In this series of EFT Practitioner article series part 2, I will explore what I call the “arc of a tapping session.” As a coach, mentor and supervisor of beginner and advanced practitioners, I have noticed that what is often lacking and often complained of is a sense of structure within their EFT sessions. I will hear a practitioner begin a session by asking something generic like, “So, how are you today?” While this may be a natural question it can often create a tangent that can take up a quarter of a session explaining their stresses of the day rather than being the opportunity to work with the focus of why this paying client is coming in for help.
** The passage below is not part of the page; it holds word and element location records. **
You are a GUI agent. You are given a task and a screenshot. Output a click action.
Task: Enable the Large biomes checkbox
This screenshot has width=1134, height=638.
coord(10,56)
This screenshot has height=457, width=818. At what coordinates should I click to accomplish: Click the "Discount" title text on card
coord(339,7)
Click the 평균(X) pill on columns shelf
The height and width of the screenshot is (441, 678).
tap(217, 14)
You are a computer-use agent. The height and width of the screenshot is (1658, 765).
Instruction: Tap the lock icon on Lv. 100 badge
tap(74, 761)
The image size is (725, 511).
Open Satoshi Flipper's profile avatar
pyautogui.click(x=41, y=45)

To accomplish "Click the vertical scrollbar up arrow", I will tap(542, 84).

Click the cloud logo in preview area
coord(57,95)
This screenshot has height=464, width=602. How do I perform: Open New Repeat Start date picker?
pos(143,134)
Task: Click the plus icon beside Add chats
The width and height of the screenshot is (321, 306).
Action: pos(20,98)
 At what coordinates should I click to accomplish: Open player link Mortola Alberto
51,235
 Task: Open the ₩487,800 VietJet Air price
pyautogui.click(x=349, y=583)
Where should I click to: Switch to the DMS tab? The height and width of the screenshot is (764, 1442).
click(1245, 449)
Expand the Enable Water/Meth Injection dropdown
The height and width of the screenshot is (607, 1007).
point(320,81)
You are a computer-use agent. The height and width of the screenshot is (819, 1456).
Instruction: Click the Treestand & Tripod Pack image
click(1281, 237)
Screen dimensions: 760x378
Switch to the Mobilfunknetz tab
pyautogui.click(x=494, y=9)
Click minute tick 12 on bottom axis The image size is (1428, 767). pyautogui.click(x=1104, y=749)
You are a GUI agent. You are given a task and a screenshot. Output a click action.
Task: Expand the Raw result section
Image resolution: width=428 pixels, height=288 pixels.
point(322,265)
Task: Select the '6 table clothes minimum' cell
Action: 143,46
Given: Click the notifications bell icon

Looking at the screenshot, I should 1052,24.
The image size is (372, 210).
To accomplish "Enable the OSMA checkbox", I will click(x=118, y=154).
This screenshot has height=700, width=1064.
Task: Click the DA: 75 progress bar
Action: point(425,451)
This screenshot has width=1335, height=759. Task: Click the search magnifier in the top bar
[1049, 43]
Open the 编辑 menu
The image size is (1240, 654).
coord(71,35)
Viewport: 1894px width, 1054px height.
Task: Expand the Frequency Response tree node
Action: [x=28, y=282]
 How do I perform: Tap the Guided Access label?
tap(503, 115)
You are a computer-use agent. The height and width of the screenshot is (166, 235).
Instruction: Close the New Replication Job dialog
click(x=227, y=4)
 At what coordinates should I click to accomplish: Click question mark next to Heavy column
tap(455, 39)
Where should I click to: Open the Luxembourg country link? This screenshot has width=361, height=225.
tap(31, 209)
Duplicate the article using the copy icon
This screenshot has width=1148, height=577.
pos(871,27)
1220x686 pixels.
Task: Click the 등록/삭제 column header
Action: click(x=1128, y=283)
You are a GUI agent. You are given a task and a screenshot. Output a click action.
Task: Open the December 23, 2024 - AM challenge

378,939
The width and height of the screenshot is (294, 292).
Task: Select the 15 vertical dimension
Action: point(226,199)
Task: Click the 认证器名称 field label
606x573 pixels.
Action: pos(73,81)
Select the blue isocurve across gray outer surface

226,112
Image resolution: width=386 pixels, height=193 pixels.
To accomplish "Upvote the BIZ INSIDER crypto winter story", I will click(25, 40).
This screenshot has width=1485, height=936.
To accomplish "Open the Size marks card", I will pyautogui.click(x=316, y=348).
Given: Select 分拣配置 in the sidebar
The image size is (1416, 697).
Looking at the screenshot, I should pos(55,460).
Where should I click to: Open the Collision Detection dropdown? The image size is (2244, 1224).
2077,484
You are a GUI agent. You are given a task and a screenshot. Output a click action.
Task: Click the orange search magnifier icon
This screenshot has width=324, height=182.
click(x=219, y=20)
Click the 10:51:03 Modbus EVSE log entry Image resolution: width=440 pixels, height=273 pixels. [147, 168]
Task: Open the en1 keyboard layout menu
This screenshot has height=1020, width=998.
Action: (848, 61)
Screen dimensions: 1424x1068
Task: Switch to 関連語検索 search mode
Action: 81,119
I also find that practitioners commonly “run out of time” at the end of a session and frequently begin follow up sessions without having a sense of continuity from the previous one. So here are my recommendations for how to design a template of sorts for your initial and follow up sessions. There is of course no right or wrong way to do this, but the feedback I have received engenders appreciation so I thought it might be useful to share.
“The Initial Session”. There are no rules for how long a first session should be. It will vary based upon your experience level, your professional/licensure scheduling requirements, what simply feels right to you, etc. Personally I still prefer 90 minute initial sessions with a new client, especially with one who has little to no EFT experience. I will offer what I personally think are the most important elements of a first session. I look at the first session as having a parabolic curve with a “Warm-up”, “the Tapping Work” and the “Wind-down.”
- In Advance of the First Session: It is my strong professional opinion that by the first session you have already had the client complete and sign a new client intake form and an informed consent/practice agreement form AND have them submitted a minimum of 24 hours in advance so you have had sufficient time to review them. This gives you the opportunity to have some insight into whether the client or client’s concerns are within your scope of professional practice or whether any issues that need to be clarified in advance (i.e. mental health diagnoses, treatment/medication, suicidal tendencies, etc.).
- The Warm Up; Starting an Initial Session: This part of course varies with the client, but I usually give it anywhere from 15-30 minutes of time. In my mind several things need to occur before tapping begins. Most importantly it focuses on rapport building and establishing a sense of safety. That can look like many things that may include understanding and reviewing why the client is seeking your help, establishing and understanding client resources (think things that they appreciate and assist them in their life so if you move into trauma, you both are aware of positive action steps), clarifying the client’s expectations and specific goals for your work together and most importantly offering sensitive listening and presence.
- Offering your own explanation and demonstration of tapping and pre-framing. I find it helpful in advance of doing the actual work to demonstrate what and how the tapping looks like. This can easily take under a minute and helps put them at ease from the unknown. Pre-framing may explore anything from what they can expect during and after a session, what happens if…, whatever you may wish them to know about your tapping style, i.e. permission to correct you if your words are not resonant (i.e. the affirmation statement), to offer any changes that they notice during tapping (think Shifting Aspects), etc.
- The Tapping Work: This is the body of the session. In a 90 minute session this usually takes up 45-60 minutes. This is the exploration of the client’s issue and working with the beliefs/patterns and their related specific event/table legs related to that particular issue. This I will leave up to you and your specific approach. As the wind down time is approaching one needs to be aware of not going down paths that seem to be amping up heightened emotionality, exploring new traumatic events etc. You need to plan to give yourself time for a thorough wind down so you and your client can wind down gently and not leave the session dysregulated.
- The Wind Down: Several things should occur here. In the wind down you need to make sure that whatever you last were tapping on has been reduced to a SUD level of 3 or less. This gives you the opportunity to Sneak Away effectively. There is now sufficient time to return to each of the events that were above a SUD of 2 (that you may have Daisy Chained away from) and go back and check what I call the “Hanging SUDs.” For any events that you were able to get to a 0-1 SUD if affords you the important opportunity to do additional testing (think Vividly Imagine, Role Play, Provocative Questions, etc.). Finally there is the opportunity for you to work with your client to construct homework to be given to the client to do between sessions. (LINK to previous blogpost in this series).
Follow up Sessions: (This frequently is a 60 minute session but of course varies with each practitioner.) The same 3 parts of the session occur (Warm Up, The Tapping Work and the Wind Down) but their duration of course will change. One rule of thumb might be 10 minutes for the first part, 40 for the body of work and 10 minutes for the last section. The primary difference in my mind is in the Warm Up section. In follow up sessions, this initial part I would recommend checking on the homework, checking on how the client did with regards to the work that was done in the first session and setting up clear goals/focus for the current session.
I of course understand that this is my model and it works well for me, it may not work as well for you and your style. These are only suggestions. I would love to have your feedback on what about it works/does not work for you and any additional suggestions that you might have.